## SOURCE RECORDS

:::::

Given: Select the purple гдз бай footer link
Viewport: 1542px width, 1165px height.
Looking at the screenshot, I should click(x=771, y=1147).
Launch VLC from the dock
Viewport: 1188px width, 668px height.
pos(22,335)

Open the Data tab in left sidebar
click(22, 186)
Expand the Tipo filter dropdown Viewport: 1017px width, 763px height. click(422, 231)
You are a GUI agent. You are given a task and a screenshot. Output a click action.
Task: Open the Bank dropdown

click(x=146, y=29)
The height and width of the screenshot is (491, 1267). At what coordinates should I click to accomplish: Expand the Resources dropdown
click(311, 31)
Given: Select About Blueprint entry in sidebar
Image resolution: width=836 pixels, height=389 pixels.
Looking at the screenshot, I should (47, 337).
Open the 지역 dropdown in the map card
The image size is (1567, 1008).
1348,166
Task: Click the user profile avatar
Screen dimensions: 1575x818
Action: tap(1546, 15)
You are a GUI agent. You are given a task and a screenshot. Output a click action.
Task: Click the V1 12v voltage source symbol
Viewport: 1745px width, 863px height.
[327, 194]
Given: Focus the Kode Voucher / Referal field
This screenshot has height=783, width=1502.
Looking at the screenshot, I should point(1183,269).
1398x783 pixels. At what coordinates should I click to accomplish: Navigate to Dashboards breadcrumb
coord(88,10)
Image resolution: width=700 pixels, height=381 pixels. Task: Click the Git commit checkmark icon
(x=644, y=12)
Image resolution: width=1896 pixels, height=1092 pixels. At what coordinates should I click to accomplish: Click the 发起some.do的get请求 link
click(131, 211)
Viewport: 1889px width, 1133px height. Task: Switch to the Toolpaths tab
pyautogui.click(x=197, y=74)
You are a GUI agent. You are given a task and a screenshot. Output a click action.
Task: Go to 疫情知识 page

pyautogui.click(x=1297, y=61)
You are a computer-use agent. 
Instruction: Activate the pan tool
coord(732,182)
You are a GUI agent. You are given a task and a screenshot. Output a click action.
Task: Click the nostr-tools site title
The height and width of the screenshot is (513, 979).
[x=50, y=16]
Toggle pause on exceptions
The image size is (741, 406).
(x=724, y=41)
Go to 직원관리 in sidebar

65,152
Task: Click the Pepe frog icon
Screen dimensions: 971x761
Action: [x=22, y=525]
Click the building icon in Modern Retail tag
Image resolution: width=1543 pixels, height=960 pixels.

:::::

## TASK DESCRIPTION
Reproduce the entries so that each line reads exactly as it did before.

## COMPLETED EXERCISE
Given: Select the purple гдз бай footer link
Viewport: 1542px width, 1165px height.
Looking at the screenshot, I should click(x=771, y=1147).
Launch VLC from the dock
Viewport: 1188px width, 668px height.
pos(22,335)

Open the Data tab in left sidebar
click(22, 186)
Expand the Tipo filter dropdown Viewport: 1017px width, 763px height. click(422, 231)
You are a GUI agent. You are given a task and a screenshot. Output a click action.
Task: Open the Bank dropdown

click(x=146, y=29)
The height and width of the screenshot is (491, 1267). At what coordinates should I click to accomplish: Expand the Resources dropdown
click(311, 31)
Given: Select About Blueprint entry in sidebar
Image resolution: width=836 pixels, height=389 pixels.
Looking at the screenshot, I should (47, 337).
Open the 지역 dropdown in the map card
The image size is (1567, 1008).
1348,166
Task: Click the user profile avatar
Screen dimensions: 1575x818
Action: tap(1546, 15)
You are a GUI agent. You are given a task and a screenshot. Output a click action.
Task: Click the V1 12v voltage source symbol
Viewport: 1745px width, 863px height.
[327, 194]
Given: Focus the Kode Voucher / Referal field
This screenshot has height=783, width=1502.
Looking at the screenshot, I should point(1183,269).
1398x783 pixels. At what coordinates should I click to accomplish: Navigate to Dashboards breadcrumb
coord(88,10)
Image resolution: width=700 pixels, height=381 pixels. Task: Click the Git commit checkmark icon
(x=644, y=12)
Image resolution: width=1896 pixels, height=1092 pixels. At what coordinates should I click to accomplish: Click the 发起some.do的get请求 link
click(131, 211)
Viewport: 1889px width, 1133px height. Task: Switch to the Toolpaths tab
pyautogui.click(x=197, y=74)
You are a GUI agent. You are given a task and a screenshot. Output a click action.
Task: Go to 疫情知识 page

pyautogui.click(x=1297, y=61)
You are a computer-use agent. 
Instruction: Activate the pan tool
coord(732,182)
You are a GUI agent. You are given a task and a screenshot. Output a click action.
Task: Click the nostr-tools site title
The height and width of the screenshot is (513, 979).
[x=50, y=16]
Toggle pause on exceptions
The image size is (741, 406).
(x=724, y=41)
Go to 직원관리 in sidebar

65,152
Task: Click the Pepe frog icon
Screen dimensions: 971x761
Action: [x=22, y=525]
Click the building icon in Modern Retail tag
Image resolution: width=1543 pixels, height=960 pixels.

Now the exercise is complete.